**Excerpted passage**
Where Are We on the Recession Front?

Several economic indicators have been disappointing over the last two months: the ISM Manufacturing Index, Durable Goods Orders, Retail Sales, Leading Economic Indicators and Existing Home Sales have all been lower or below expectations in December and early January.

Individually, each of the economic reports noted above would not normally be a sign that a recession is coming soon. Yet collectively, they are worrisome, especially since these are some of the first indicators to weaken ahead of recessions. And this was all happening before the coronavirus became a global concern over the last few weeks.

The Fed repeated its argument last week that “the economy is doing well because consumer spending and the labor market are strong.” And they are right – for now. Real personal consumption is growing at a reasonably healthy 2.4% (annual rate), and the 3.5% unemployment rate is near a 50-year low. Yet the problem is that these are often the LAST segments of the economy to falter historically at the start of a recession.

Put differently, consumers and the labor market should still be strong. The question is, for how much longer? In other words, there is an expected gap of time from when leading indicators such as those listed above show weakness to when coincident indicators (consumer spending and labor) show weakness.

Historically, one of two things happens at or near this point in the economic cycle: Either the leading indicators (manufacturing, durable goods, retail sales, etc.) turn higher once again, and the economic expansion continues; or consumer spending and labor turn lower – and we go into a recession.

This is why what happens with the coronavirus is so critical just ahead, for the US and the world!

**Source rows**

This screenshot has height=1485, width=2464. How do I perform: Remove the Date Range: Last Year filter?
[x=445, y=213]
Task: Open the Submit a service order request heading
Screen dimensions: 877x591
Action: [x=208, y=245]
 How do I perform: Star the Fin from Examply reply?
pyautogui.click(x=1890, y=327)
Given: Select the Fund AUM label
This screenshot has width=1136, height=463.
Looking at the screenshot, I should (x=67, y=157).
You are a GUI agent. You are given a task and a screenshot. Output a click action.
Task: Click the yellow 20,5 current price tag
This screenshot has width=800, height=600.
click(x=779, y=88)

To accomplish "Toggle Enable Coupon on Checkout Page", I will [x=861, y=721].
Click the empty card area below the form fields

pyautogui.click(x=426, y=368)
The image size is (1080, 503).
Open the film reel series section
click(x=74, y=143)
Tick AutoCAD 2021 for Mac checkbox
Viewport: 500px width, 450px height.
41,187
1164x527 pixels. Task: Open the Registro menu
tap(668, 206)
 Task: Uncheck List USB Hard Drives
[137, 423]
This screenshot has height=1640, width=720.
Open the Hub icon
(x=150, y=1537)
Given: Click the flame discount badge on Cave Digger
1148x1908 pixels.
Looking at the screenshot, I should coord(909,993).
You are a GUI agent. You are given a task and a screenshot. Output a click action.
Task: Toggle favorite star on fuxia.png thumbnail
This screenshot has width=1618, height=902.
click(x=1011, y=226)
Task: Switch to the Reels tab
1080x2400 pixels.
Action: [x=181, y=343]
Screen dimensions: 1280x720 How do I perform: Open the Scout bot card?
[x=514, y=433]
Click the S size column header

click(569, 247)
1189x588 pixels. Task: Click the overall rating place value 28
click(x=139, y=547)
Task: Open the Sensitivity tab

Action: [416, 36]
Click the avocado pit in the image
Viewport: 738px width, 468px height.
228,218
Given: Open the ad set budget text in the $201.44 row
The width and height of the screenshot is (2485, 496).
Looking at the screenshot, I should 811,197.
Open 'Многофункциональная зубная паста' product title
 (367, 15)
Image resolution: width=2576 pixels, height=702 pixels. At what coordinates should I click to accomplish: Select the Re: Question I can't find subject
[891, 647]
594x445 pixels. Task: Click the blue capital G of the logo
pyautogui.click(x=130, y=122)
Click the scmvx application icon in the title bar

**Exercises**
1 – Print, word for word, the part of the recession article starting at "Where Are We" and ending at "last few weeks.".
2 – Please write the next part of the recession article, picking up after its final sentence.

**Task-by-task results**
1 –
Where Are We on the Recession Front?

Several economic indicators have been disappointing over the last two months: the ISM Manufacturing Index, Durable Goods Orders, Retail Sales, Leading Economic Indicators and Existing Home Sales have all been lower or below expectations in December and early January.

Individually, each of the economic reports noted above would not normally be a sign that a recession is coming soon. Yet collectively, they are worrisome, especially since these are some of the first indicators to weaken ahead of recessions. And this was all happening before the coronavirus became a global concern over the last few weeks.

2 –
Here’s another troubling indicator: The Citigroup U.S. Surprise Index – which measures how far the aggregate of economic reports are above or below where economists estimate them to be – has fallen in recent months.



When the Surprise Index is negative, it means that the majority of economic reports are coming in below expectations, while a positive reading indicates that most data is coming in above expectations. As you can see in the chart, the Index has fallen dramatically since October of last year and has been mostly negative so far this year – thus increasing the odds for a recession.

The discussion above is not intended as a comprehensive analysis of the odds of a recession just ahead, but these are the most common talking points. As I have pointed out often, it is impossible to know when the next recession will arrive, but it may be sooner rather than later if the coronavirus worsens.

In any event, I continue to urge my readers who are largely invested in “buy and hold” strategies and index funds (that will get slammed in a recession) to seriously consider a "buy, hold and sell" strategy, which you can find mentioned several times on this blog.